The findings in this case are rarely reported in accidental injury
events and are therefore, important to understand.
We read with interest the case report by Brook et al. of an 8-month-old
with subdural and retinal hemorrhages following a fall from a couch with
inertial rotational forces and possible previous head
injury1. We thank the authors for the details
provided, which are important in considering the differential diagnosis
in a particular case, including the possibilities of accidental and
inflicted head trauma, and any possible contributing factors. The
existing literature, including systematic reviews from Canada, Australia
and the UK supports the predominant opinion that subdural hemorrhages
and retinal hemorrhages are highly associated with inflicted
injury2-6. As a result, this case report is expected
to be of interest and importance to others as they assess cases with
findings which may raise concern for inflicted injury. We therefore are
requesting further details regarding this case.
The authors appropriately note previous falls and the possibility that
these contributed to the symptoms and findings. The pattern of head
circumference increase can be helpful clinically in understanding the
sequence of events and underlying contributors to bleeding. The authors
noted that the head circumference was large at the
99th percentile one month prior to presentation to
hospital. It was reported that one month prior to presentation, a fall
from a trampoline occurred and there was an episode of shoulder and arm
twitching. Could the authors clarify the timing of the fall from the
trampoline, relative to the timing of the twitching symptoms and the
date of the head circumference? Additionally, is the previous pattern of
head circumference growth known to the authors?

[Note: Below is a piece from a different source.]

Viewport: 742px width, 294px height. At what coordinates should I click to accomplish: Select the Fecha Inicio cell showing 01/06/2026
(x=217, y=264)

The authors describe symptoms of vomiting and poor eating two days prior
to the fall from the couch. We note that these can be symptoms of
traumatic head injury, in addition to other possible etiologies. Could
the authors clarify the clinical assessment regarding the cause of these
symptoms?
Abnormalities of coagulation are typically considered in the
differential diagnosis of infants presenting with bleeding (subdural
hemorrhages and retinal hemorrhages). Could the authors clarify whether
a bleeding disorder work-up was completed and if so, it would be helpful
to understand which tests were completed and the results?

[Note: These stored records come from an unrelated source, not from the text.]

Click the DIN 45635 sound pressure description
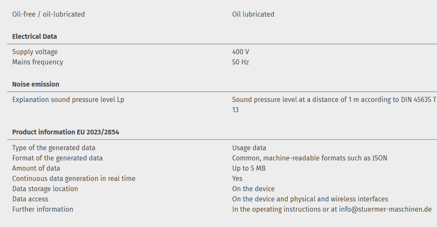The width and height of the screenshot is (437, 227). coord(334,100)
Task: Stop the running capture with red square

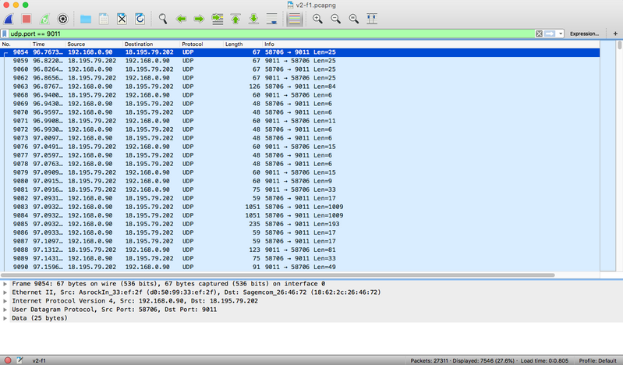Action: pyautogui.click(x=26, y=19)
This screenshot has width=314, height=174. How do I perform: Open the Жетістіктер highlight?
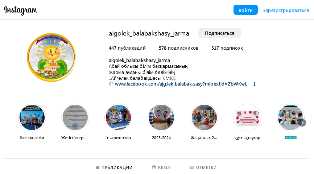click(75, 117)
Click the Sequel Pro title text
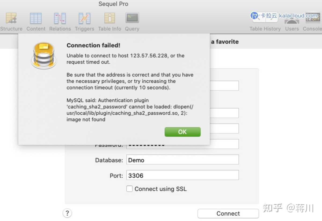 pyautogui.click(x=113, y=4)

We are interested in the details of the head imaging. Were the subdural
hemorrhages all supratentorial, or were there also infratentorial
hemorrhages? Would it be possible to share an axial or coronal MRI FLAIR
image, which may provide improved visualization of the subdural and
subarachnoid spaces?
We note the ophthalmology comment that the optic nerves in each eye were
mildly swollen, suggesting possible increase in intracranial pressure.

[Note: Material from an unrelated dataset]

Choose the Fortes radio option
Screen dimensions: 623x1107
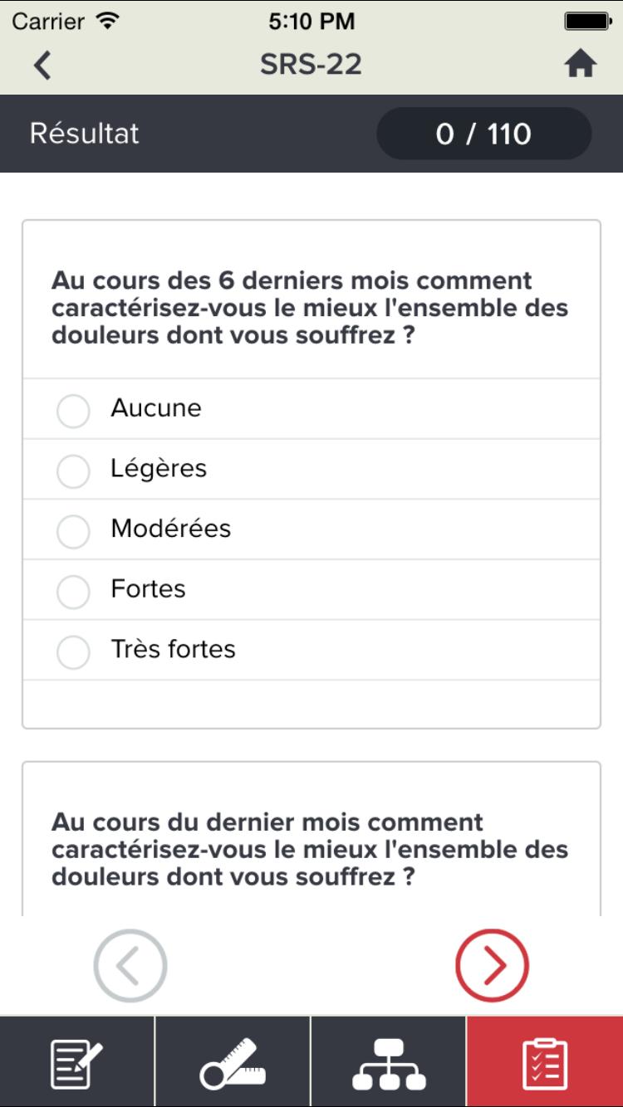(x=73, y=591)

Was there indication of cerebral edema on the CT scan completed on the
day of the described event? It would also be helpful to understand the
clinical course of symptoms following the day of the fall from the couch
and during hospitalization.
Case reports of this nature are critical to deepening our understanding
of potential mechanisms for subdural hemorrhages and retinal hemorrhages
in infants. We read this case report with interest and appreciate the
authors’ efforts in responding to our questions.